*** Opening SUPPLIED DATA ***

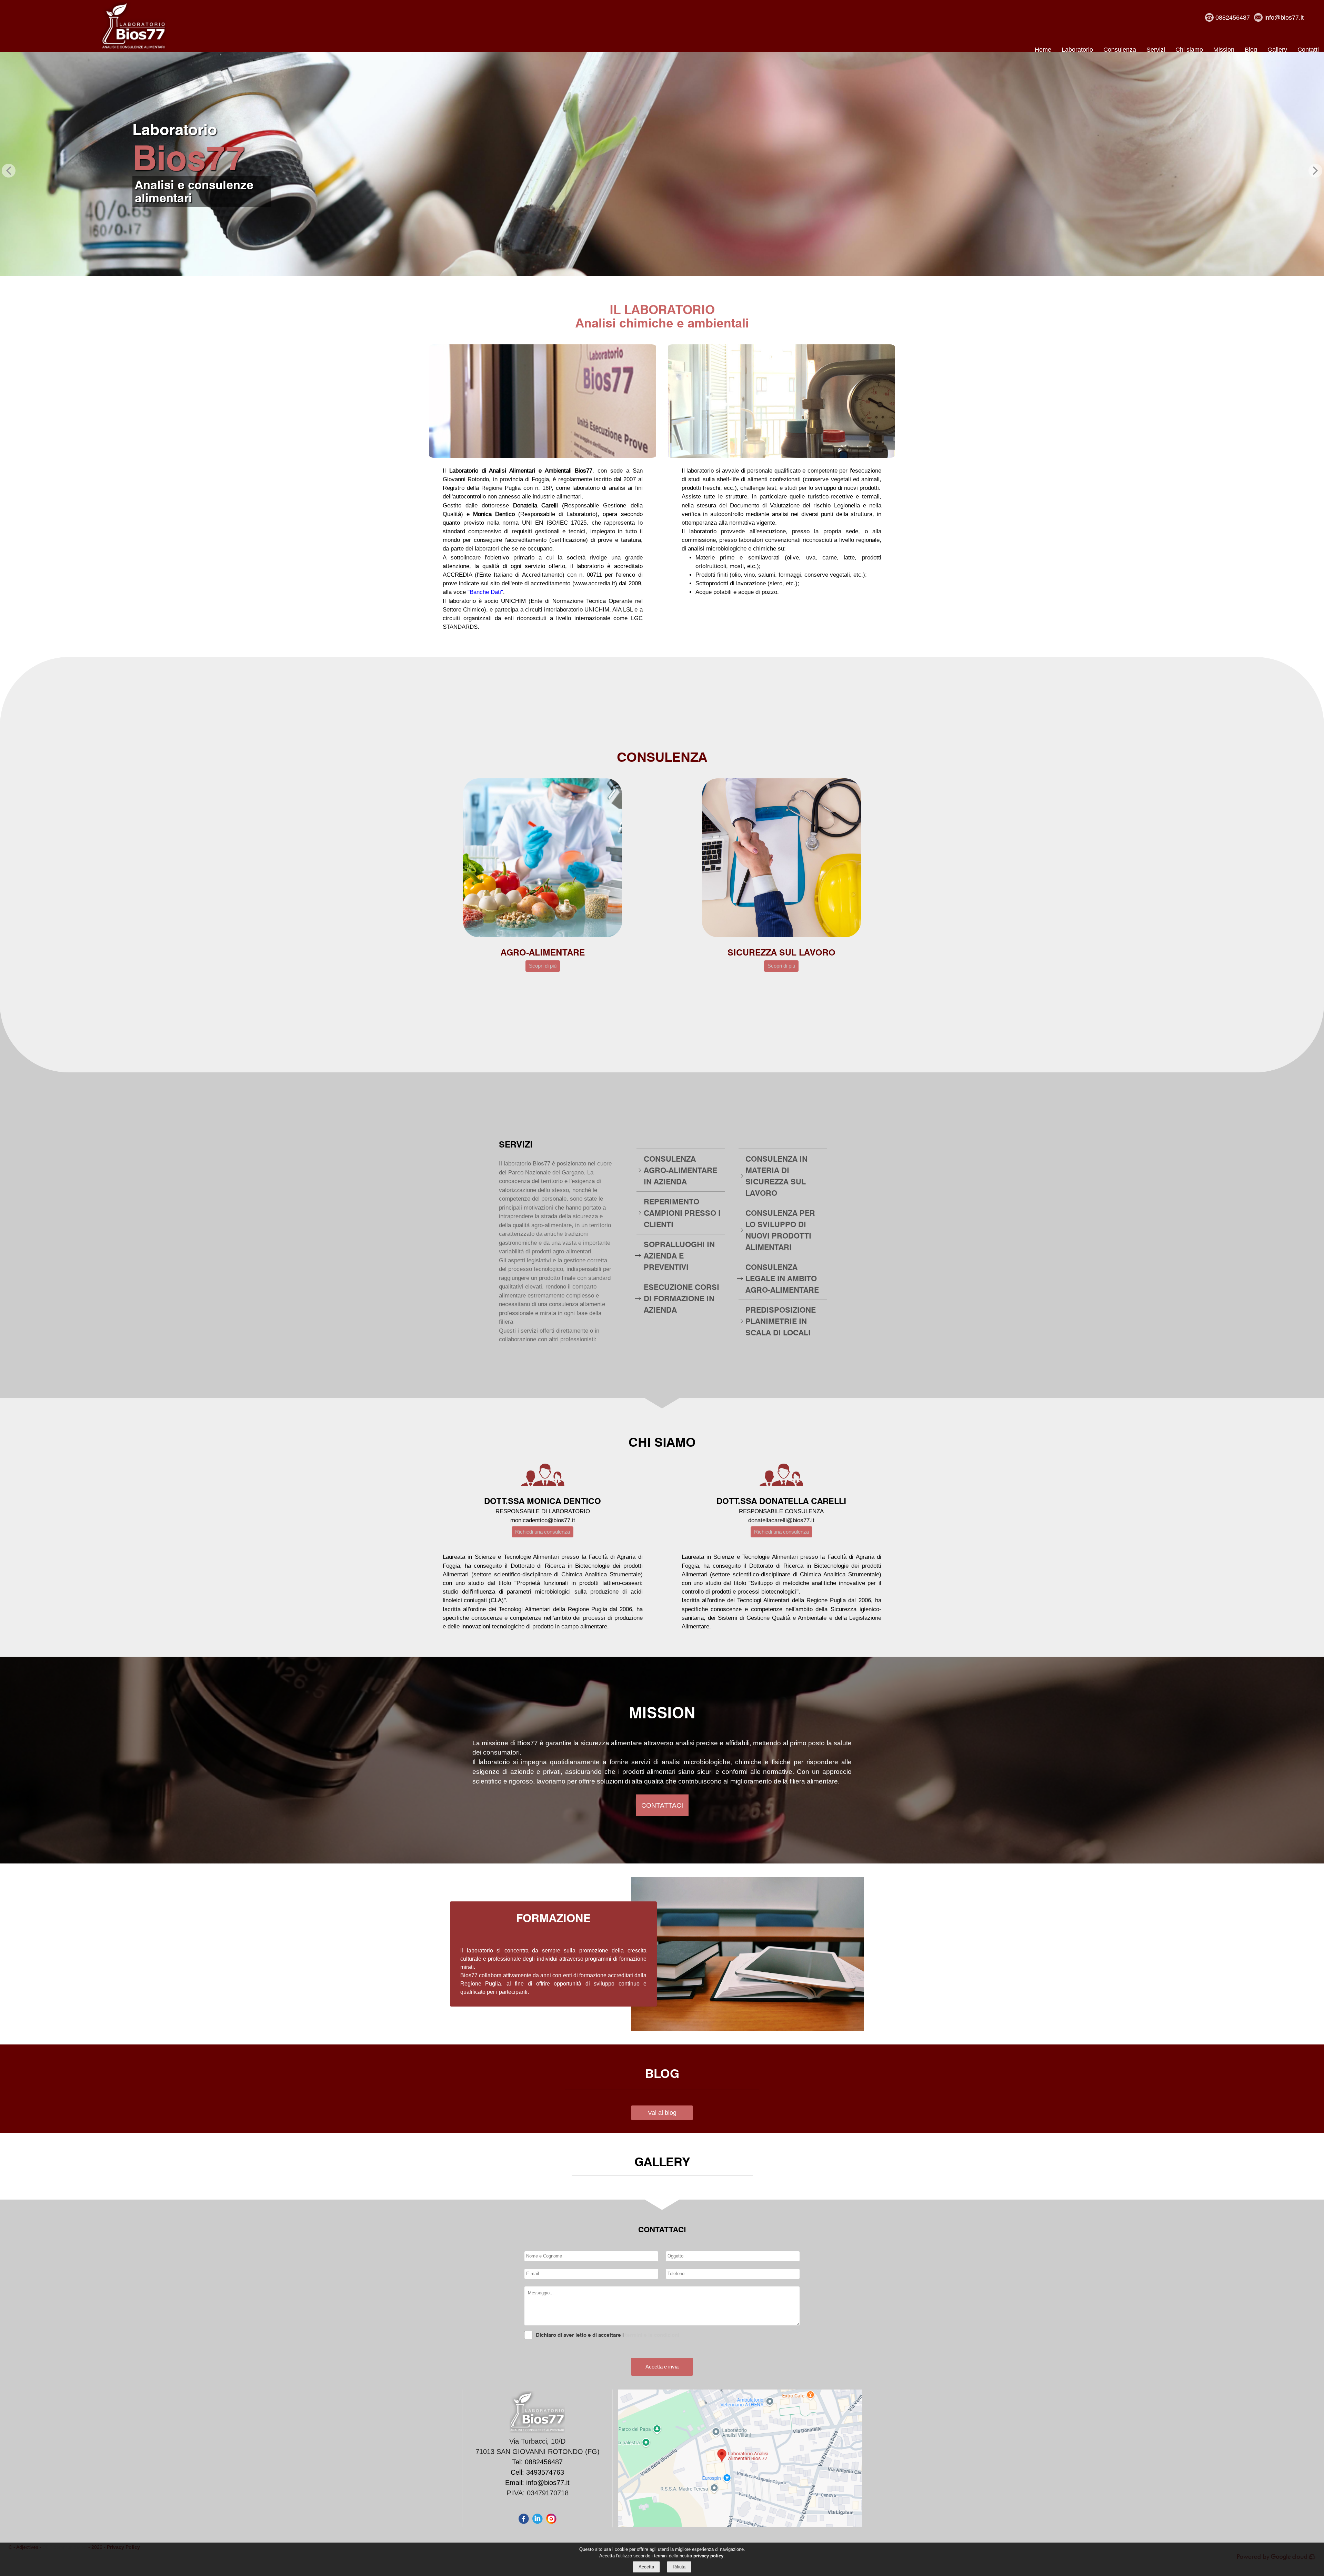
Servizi (1155, 49)
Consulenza (1119, 49)
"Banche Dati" (485, 592)
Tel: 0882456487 (537, 2462)
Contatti (1308, 49)
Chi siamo (1189, 49)
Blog (1251, 49)
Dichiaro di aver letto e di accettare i (580, 2334)
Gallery (1277, 49)
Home (1043, 49)
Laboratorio (1077, 49)
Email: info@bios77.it (537, 2482)
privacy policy (708, 2555)
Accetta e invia (662, 2367)
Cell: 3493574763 (537, 2472)
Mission (1223, 49)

*** Closing SUPPLIED DATA ***

● EXERCISE AIM
Begin at the first line of the listing and print each line exactly. Stop after the line containing "Laboratorio (1077, 49)", and omit all pictures.

● ANSWER TO THIS EXERCISE
Servizi (1155, 49)
Consulenza (1119, 49)
"Banche Dati" (485, 592)
Tel: 0882456487 (537, 2462)
Contatti (1308, 49)
Chi siamo (1189, 49)
Blog (1251, 49)
Dichiaro di aver letto e di accettare i (580, 2334)
Gallery (1277, 49)
Home (1043, 49)
Laboratorio (1077, 49)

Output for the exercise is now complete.